The regulator is the most important part of the scaffolding. Its function is to reduce the pressure of the air stored in the bottle and provide it to the diver at a breathable pressure, that is, at the same pressure as the water around it (ambient pressure).
The two-trachea regulator was created in 1945 by Jaques Yves Cousteau and Emile Gagnant. Based on the invention of Rouquayrol/Denayrouze (1864/1865), Cousteau and Gagnant designed and built a regulator of extreme simplicity, the CG45. This prototype gave rise to the single-story mistral regulator with two tracheas, which quickly became the most widespread in the world for its success.
It was this regulator that allowed the extraordinary development that diving has known since the 1950s, having since fallen into disuse, with the appearance of the regulator of a hose and two separate floors.
The new regulators are made up of two bodies joined by a hose, they are:
- The First Floor
- The Second Floor
The first floor of the regulator (high pressure floor) is metallic and has the function of reducing the high pressure to which the air is in the bottle to a fixed intermediate pressure (commonly called low pressure). This body is coupled to the bottle tap by the Yoke system or the DIN system, depending on the type of the tap outlet.

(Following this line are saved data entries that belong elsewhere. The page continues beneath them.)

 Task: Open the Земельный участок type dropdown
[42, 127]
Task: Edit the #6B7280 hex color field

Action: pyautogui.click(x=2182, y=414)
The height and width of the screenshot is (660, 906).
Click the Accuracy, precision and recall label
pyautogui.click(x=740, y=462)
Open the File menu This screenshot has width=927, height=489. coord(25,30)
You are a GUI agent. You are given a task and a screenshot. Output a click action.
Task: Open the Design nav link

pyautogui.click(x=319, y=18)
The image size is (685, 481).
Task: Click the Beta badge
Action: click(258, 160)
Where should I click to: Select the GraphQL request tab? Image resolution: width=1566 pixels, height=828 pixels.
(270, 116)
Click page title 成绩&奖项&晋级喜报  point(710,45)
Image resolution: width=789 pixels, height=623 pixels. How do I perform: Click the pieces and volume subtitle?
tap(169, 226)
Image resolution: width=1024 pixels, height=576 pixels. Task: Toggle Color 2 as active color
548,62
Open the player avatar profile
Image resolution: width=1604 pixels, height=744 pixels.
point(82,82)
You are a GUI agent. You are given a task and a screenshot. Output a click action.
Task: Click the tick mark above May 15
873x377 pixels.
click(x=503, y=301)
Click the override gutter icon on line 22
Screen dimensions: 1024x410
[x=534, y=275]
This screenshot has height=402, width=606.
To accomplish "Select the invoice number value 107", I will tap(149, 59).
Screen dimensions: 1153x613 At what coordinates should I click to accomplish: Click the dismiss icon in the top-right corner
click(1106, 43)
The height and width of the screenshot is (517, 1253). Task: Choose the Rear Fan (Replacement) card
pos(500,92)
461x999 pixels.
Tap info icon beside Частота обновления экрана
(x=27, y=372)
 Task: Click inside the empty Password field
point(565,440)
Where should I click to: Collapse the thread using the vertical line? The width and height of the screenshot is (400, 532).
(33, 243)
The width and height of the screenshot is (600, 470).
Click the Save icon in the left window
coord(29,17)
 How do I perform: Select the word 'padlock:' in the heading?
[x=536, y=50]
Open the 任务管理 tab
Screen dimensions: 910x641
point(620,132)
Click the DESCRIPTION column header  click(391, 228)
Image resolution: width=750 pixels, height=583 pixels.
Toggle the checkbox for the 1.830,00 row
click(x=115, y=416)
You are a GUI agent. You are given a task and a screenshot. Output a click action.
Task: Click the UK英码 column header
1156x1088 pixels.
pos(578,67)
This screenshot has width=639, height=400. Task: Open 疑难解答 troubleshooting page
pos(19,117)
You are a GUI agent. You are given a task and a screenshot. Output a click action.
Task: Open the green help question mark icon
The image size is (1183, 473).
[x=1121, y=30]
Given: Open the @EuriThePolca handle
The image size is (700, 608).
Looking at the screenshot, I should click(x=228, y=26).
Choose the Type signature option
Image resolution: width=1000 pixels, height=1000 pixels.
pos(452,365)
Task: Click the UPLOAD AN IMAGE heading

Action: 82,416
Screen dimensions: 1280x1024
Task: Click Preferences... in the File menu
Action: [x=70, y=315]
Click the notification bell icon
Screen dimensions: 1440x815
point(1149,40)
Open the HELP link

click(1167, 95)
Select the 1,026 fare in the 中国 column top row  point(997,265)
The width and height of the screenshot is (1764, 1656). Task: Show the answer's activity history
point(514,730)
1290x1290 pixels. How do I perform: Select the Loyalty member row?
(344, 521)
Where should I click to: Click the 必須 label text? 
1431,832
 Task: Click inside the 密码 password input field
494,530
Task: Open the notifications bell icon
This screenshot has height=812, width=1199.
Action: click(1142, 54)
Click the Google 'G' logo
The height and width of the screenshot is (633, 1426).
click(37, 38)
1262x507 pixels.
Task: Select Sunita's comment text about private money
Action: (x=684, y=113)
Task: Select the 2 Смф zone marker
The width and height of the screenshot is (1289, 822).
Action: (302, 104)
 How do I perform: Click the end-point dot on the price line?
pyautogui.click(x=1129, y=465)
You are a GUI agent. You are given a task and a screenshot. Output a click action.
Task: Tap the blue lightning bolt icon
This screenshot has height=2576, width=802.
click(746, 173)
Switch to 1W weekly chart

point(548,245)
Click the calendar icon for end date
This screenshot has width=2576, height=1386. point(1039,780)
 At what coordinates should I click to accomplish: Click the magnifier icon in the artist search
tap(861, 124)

The first floor has several LP vents (air at intermediate pressure). From one of the LP outlets comes a hose that takes the air to the intermediate pressure to the second floor of the regulator.
The emergency second floor feeding hoses, the vest and the dry suit are connected to the remaining intermediate pressure outlets. The first floor also has one or two HP outlets (air directly to the pressure of the bottle), where the pressure gauge is connected.
The second floor, which can be metallic or high-strength plastic, reduces the intermediate pressure of the air to ambient pressure, thus allowing the diver to breathe effortlessly.
Basically, the second floor has an inlet valve, which regulates the intake of the air to inhale according to ambient pressure, a nozzle, through which the diver breathes, and an outlet valve, through which the expired air comes out. It also has a purge button that allows the diver to manually open the inlet valve and set the regulator to pour air continuously (continuous output) if necessary.
The use of an alternative source of air, which may be an emergency regulator or only a second emergency floor, is mandatory for all practitioners (NP EN 14153-1 2005).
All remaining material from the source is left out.